§ Stated problem
Rewrite the data starting with the line containing "Click the black" and going on through the line containing "Click the word EFFECT", with "teal" changed to "green" and everything else left as it is.

§ Material shown
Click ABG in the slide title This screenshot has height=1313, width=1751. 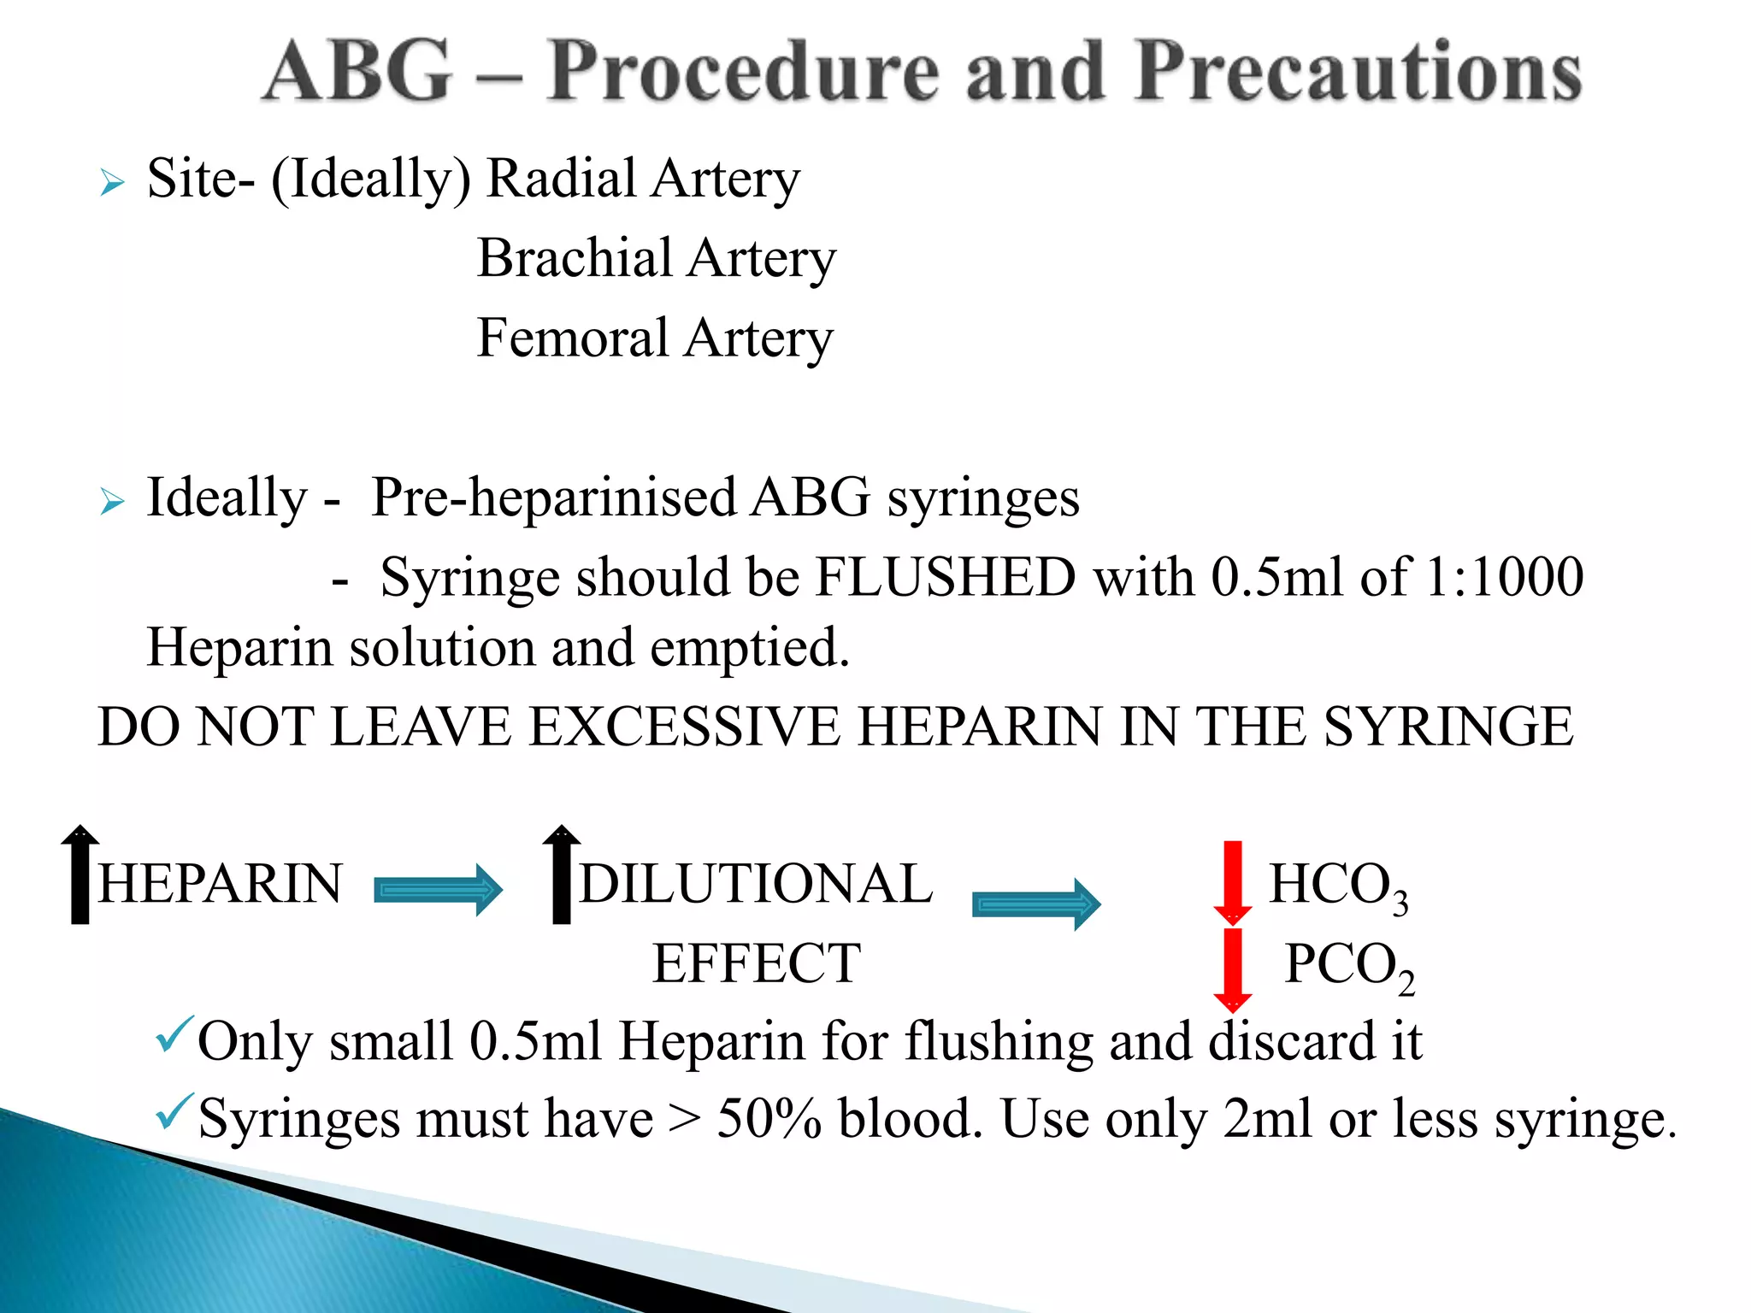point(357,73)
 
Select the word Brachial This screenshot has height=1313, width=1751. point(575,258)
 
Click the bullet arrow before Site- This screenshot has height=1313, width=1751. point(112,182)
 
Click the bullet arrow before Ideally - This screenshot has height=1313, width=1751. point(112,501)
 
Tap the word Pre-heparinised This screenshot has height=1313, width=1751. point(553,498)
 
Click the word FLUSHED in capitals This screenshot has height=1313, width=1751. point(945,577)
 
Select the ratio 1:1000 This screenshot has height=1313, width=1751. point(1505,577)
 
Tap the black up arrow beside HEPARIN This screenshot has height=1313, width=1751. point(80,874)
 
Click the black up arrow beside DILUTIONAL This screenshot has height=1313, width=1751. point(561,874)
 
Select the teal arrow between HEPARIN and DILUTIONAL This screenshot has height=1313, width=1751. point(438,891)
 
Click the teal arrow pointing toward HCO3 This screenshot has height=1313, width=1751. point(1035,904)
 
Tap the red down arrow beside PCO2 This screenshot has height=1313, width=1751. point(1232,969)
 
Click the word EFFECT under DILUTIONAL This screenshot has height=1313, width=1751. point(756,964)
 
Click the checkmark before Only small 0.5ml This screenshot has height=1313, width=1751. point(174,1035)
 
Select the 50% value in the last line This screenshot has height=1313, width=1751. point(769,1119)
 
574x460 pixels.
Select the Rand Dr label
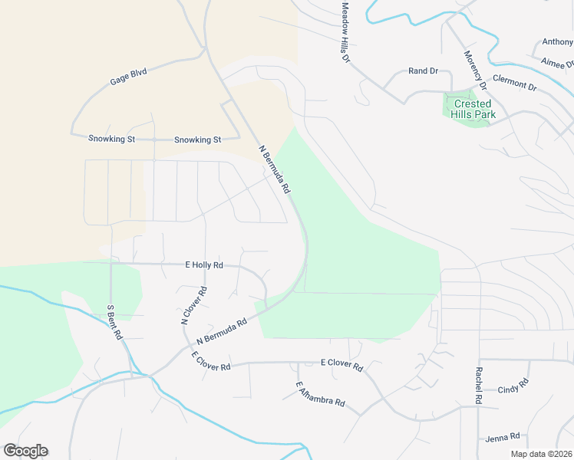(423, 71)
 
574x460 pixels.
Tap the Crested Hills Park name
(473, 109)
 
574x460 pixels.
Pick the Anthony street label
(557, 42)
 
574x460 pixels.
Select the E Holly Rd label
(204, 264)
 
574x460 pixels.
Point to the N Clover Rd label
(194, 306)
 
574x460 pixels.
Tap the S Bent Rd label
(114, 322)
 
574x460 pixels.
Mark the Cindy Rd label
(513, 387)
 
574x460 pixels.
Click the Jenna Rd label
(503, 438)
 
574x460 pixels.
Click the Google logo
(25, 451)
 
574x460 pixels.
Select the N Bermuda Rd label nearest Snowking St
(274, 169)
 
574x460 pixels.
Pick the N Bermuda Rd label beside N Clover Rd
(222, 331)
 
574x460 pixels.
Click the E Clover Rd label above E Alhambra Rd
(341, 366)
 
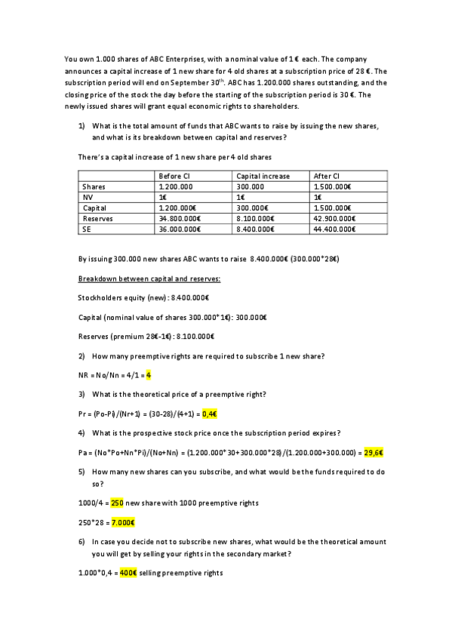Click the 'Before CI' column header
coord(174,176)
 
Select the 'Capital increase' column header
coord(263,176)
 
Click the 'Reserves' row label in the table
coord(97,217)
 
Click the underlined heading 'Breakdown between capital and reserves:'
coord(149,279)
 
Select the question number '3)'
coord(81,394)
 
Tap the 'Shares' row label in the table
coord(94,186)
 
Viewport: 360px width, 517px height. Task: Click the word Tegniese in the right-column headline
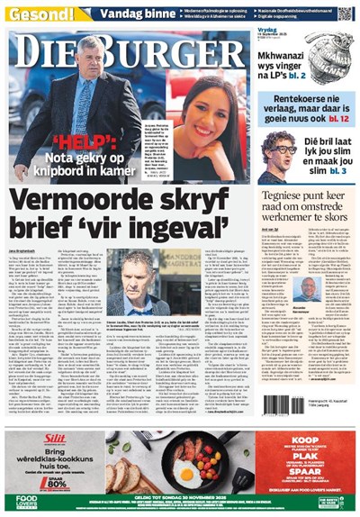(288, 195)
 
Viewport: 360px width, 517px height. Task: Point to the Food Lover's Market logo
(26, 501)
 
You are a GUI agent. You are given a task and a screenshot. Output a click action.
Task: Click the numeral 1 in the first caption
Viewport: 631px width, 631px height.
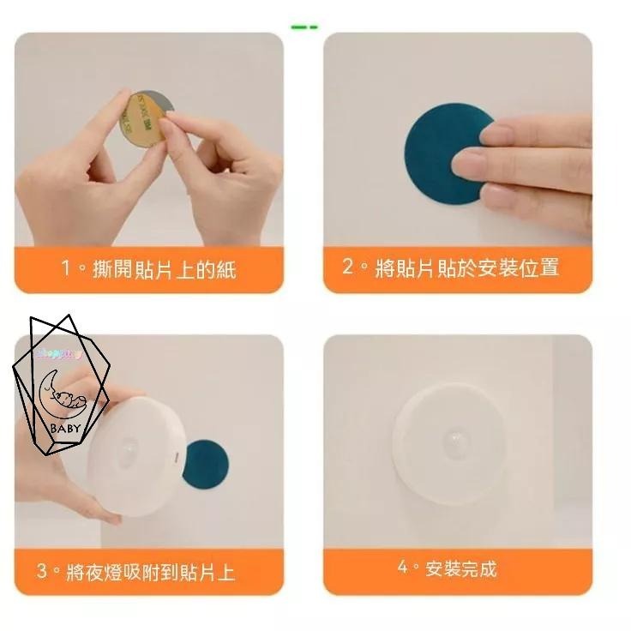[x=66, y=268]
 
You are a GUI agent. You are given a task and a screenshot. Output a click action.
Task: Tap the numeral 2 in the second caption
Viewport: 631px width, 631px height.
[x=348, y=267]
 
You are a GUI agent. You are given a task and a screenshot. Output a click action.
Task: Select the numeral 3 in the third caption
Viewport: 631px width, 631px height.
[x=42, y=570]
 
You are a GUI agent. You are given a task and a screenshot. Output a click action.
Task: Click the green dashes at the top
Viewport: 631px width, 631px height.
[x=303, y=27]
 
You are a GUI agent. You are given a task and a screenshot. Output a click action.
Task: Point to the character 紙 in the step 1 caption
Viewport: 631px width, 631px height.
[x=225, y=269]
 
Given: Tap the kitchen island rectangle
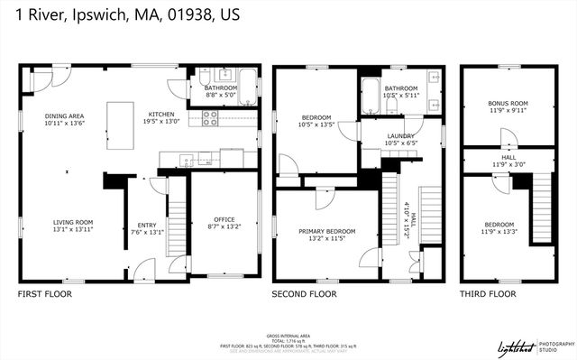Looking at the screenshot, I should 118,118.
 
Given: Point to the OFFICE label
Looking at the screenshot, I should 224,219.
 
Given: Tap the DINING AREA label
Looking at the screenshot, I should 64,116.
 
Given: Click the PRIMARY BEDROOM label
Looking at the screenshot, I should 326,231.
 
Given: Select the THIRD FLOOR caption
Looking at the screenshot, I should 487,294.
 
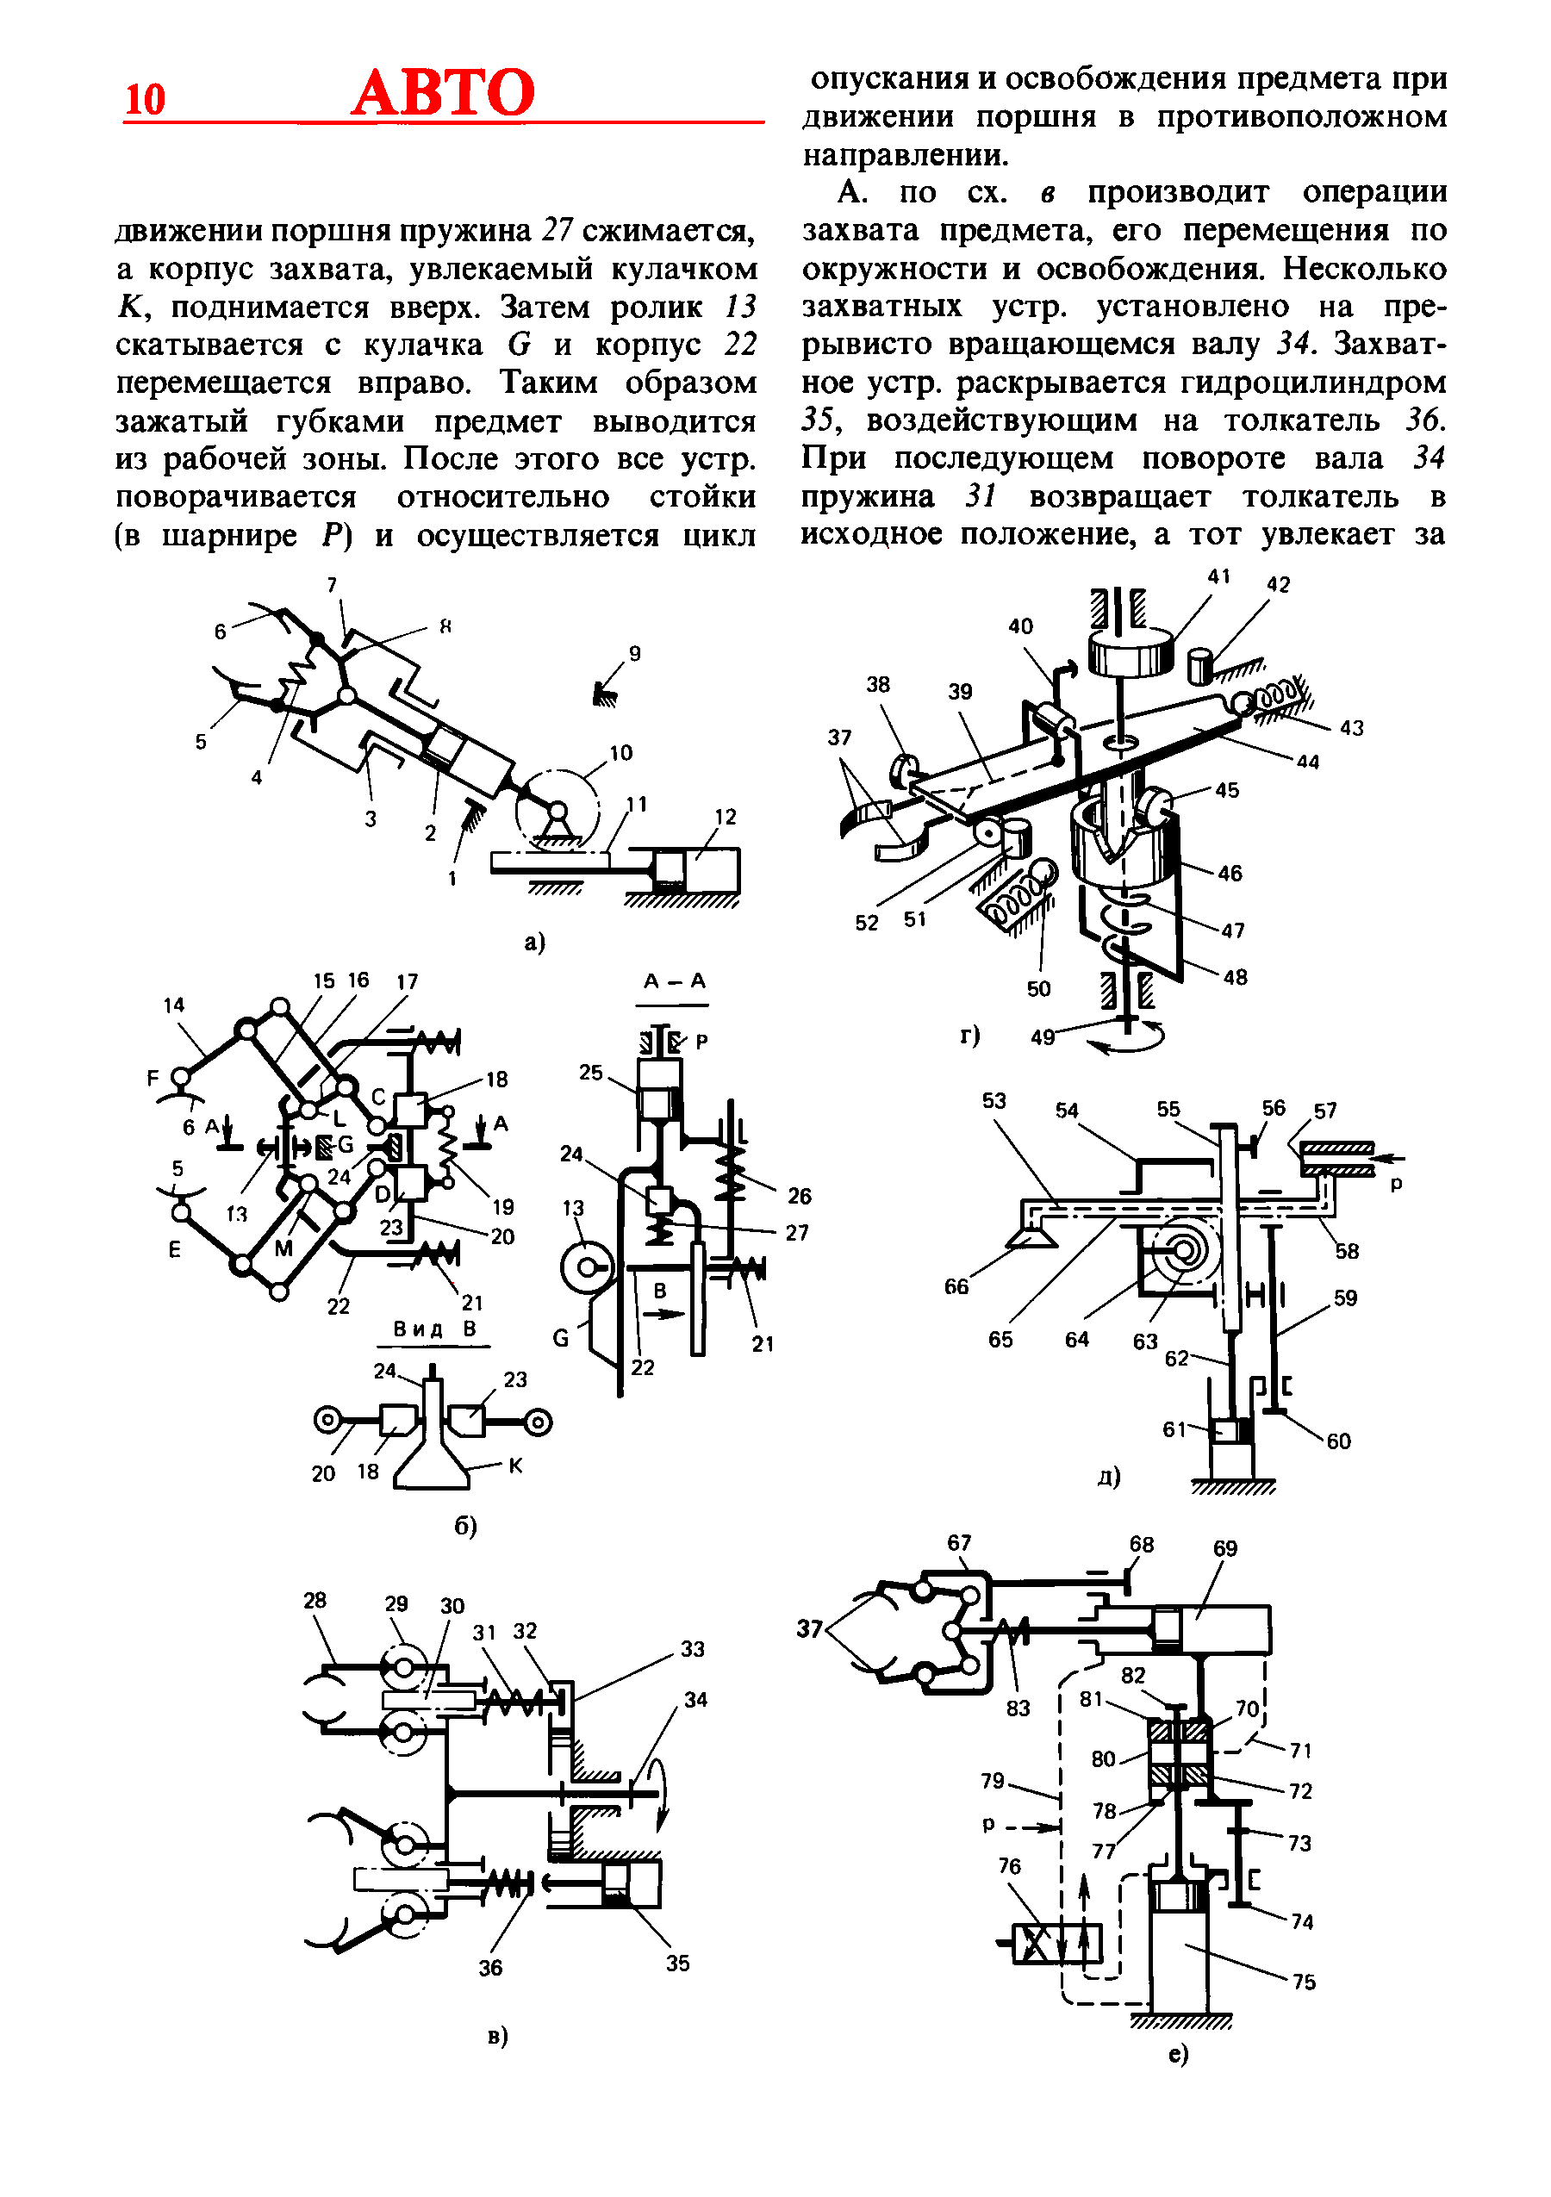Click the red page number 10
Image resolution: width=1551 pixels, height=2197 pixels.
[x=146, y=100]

§ Solution for this task
Click the black up arrow beside DILUTIONAL This screenshot has height=1313, width=1751. point(561,874)
 
Select the green arrow between HEPARIN and DILUTIONAL This screenshot has height=1313, width=1751. point(438,891)
 
Click the green arrow pointing toward HCO3 This screenshot has height=1313, width=1751. point(1035,904)
 
Tap the red down arrow beside PCO2 This screenshot has height=1313, width=1751. point(1232,969)
 
Click the word EFFECT under DILUTIONAL This screenshot has height=1313, width=1751. point(756,964)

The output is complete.